Посол возвратился на другие сутки. Ему довелось переночевать у Сергия, но зато он привез ясный ответ на словах, что его высокопреосвященство может принять генерала.

— Когда же?

— Когда угодно.

— Я поеду завтра.

Так и решено было ехать завтра.

Генерала проводили, и когда поезд отъехал, то, смеясь в кулак, проговорили:

— Напрасно ты, брат, перемены белья с собой не захватил.

Между тем, ко всеобщему удивлению, генерал возвратился в Москву раньше вечера и был очень жив, скор и весел.

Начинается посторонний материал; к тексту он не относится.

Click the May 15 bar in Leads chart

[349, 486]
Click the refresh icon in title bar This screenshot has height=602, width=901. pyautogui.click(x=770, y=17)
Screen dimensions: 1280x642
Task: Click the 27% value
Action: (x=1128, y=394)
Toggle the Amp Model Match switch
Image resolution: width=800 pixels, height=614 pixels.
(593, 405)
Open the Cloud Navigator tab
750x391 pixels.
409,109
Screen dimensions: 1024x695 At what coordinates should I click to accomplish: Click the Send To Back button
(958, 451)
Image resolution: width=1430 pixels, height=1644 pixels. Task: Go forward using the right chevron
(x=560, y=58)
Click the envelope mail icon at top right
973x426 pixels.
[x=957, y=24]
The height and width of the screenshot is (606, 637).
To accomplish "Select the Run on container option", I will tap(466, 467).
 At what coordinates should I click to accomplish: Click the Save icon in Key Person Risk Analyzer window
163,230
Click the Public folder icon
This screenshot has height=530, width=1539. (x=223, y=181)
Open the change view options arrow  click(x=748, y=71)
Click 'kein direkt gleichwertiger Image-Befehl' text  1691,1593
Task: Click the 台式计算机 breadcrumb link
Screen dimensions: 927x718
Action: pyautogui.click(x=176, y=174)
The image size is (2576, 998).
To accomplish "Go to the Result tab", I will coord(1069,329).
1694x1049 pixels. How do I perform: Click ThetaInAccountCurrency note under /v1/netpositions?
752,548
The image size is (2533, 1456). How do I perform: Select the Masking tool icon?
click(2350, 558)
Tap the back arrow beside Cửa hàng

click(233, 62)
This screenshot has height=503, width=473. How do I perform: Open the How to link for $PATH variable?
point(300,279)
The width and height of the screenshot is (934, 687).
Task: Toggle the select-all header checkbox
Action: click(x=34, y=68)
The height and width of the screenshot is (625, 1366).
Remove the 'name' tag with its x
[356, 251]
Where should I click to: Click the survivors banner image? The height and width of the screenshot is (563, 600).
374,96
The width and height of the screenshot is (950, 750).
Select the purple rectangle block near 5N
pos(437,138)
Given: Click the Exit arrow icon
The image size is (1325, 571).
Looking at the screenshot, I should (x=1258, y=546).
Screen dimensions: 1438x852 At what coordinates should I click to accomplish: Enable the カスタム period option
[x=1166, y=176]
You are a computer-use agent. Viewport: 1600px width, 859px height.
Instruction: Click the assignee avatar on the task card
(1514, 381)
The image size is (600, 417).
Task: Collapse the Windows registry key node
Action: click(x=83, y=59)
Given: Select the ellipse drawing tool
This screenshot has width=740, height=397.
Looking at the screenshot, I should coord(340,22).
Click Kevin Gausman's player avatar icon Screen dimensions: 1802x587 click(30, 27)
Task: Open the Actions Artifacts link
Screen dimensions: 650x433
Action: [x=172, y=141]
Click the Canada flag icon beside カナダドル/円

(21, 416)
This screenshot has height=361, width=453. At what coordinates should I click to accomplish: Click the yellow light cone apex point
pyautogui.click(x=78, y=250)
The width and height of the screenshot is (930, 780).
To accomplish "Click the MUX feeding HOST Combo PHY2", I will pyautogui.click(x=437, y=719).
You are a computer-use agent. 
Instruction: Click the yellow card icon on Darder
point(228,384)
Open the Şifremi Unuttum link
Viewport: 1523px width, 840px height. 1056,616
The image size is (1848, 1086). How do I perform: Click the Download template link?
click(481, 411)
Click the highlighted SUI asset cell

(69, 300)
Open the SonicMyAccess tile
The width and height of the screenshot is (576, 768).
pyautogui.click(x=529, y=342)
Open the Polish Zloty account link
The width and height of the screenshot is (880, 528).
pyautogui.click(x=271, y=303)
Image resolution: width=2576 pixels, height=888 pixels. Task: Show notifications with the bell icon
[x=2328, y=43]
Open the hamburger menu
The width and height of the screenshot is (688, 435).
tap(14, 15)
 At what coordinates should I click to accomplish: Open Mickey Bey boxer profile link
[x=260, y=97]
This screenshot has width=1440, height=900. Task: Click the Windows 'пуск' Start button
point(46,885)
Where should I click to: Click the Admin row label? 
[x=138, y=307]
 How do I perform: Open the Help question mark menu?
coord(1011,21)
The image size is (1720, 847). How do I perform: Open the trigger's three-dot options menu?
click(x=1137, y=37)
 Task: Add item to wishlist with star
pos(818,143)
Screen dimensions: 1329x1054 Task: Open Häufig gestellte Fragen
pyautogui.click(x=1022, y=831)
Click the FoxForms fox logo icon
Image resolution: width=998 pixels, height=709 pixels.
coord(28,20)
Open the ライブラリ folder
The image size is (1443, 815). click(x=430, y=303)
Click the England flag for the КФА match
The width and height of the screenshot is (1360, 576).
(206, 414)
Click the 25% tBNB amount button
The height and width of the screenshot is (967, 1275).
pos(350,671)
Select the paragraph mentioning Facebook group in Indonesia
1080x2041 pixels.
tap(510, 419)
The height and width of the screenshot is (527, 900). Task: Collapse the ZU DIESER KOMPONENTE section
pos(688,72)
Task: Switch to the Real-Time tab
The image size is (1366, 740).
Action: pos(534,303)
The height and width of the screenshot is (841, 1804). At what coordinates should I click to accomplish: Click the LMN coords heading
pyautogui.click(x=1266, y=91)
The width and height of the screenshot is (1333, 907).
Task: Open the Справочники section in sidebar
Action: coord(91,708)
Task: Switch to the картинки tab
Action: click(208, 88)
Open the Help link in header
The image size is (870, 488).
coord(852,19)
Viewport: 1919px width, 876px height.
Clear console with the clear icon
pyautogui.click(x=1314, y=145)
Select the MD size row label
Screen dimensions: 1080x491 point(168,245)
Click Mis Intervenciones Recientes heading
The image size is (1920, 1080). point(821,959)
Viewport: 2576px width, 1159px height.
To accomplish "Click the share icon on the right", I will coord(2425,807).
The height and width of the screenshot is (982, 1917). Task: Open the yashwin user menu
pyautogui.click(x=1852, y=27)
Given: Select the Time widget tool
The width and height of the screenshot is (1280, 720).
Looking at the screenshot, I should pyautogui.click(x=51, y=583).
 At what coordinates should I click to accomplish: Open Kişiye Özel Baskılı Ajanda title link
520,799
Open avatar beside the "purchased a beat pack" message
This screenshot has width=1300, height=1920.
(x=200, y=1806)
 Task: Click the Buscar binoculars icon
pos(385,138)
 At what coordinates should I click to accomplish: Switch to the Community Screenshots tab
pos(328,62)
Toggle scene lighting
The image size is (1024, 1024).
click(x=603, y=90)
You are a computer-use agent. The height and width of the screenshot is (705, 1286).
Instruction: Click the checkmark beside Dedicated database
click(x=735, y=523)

Он тотчас же поспешил успокоить генерал-губернатора, что они с митрополитом объяснились, и дело это теперь кончено.

— Я доказал ему, что я прав, и он согласился и просил вам кланяться.

Тот был доволен, но подчиненные, которым никак не хотелось такого окончания, не верили, чтобы дело обошлось без вздрючки. Краткое сказание: «я доказал ему, я прав, и он согласился», малодушным людям казалось как-то неподходящим. Выходило это как-то очень кратко и не имело на себе, так сказать, никакого облика живой правды. Как он это доказывал, что поп дурно служил и дьячки нехорошо пели? Разве попа и дьячков туда тоже выписывали? Нет, этого не было и не могло быть, во-первых, потому, что это дало бы делу такое положение, что митрополит все-таки придал какое-нибудь значение письму генерала, а во-вторых, этого не могло быть просто потому, что владыка не знал, когда прискачет к нему генерал с своим объяснением. Не мог же он содержать при себе упомянутого попа и дьячков, про всякий случай, по вся дни. Да и все это было бы совсем не по-филаретовски. Нет, молодшие люди имели крепкое подозрение, что генерал митрополиту ничего не доказывал, потому что ему еще никто никогда не доказал ничего такого, что́ он сам не хотел считать доказанным, а просто генерал вытерпел у него неприятную минуту, но как ею кончается вся эта долгая возня, то он и рад, и опять прыгает и носится. А доказать митрополиту нельзя, — нельзя потому, что он такие дарования и способы имеет — сразу самого доказательстного человека взять и отсадить от его доказательств. И отсадить в самый дальний угол, где тот даже и сам себя не сразу узнает.

И вот эти-то приемы его очень интересны, как он это выведет так, что прав — неправ, а сказать нечего. И все это непременно было с генералом, но как же это было? как владыка его вздрючил и как тот извивался? Это положили узнать. А взялся за это некто близкий по своим связям с какою-то «профессориею», а та профессория знала еще кого-то, через которого доходили прямо до самого близкого человека. И когда весь этот порядок был ловко и ухищренно пройден, то результат превзошел все ожидания.

Вот верное сказание о том, как объяснялся генерал с митрополитом.

Владыка, зазвав гостя в отдаленные Палестины, был внимателен к его приезду и не заставил его ожидать. Пожаловал генерал, доложили митрополиту, он и вышел: по обычаю своему не велик, нарочито худ, а из глаз, яко мнилося, «семь умов светит».

Разговор у них вышел недолгий, и все объяснение, до которого генерал достиг с таким досадительным трудом, свертелося вкратце.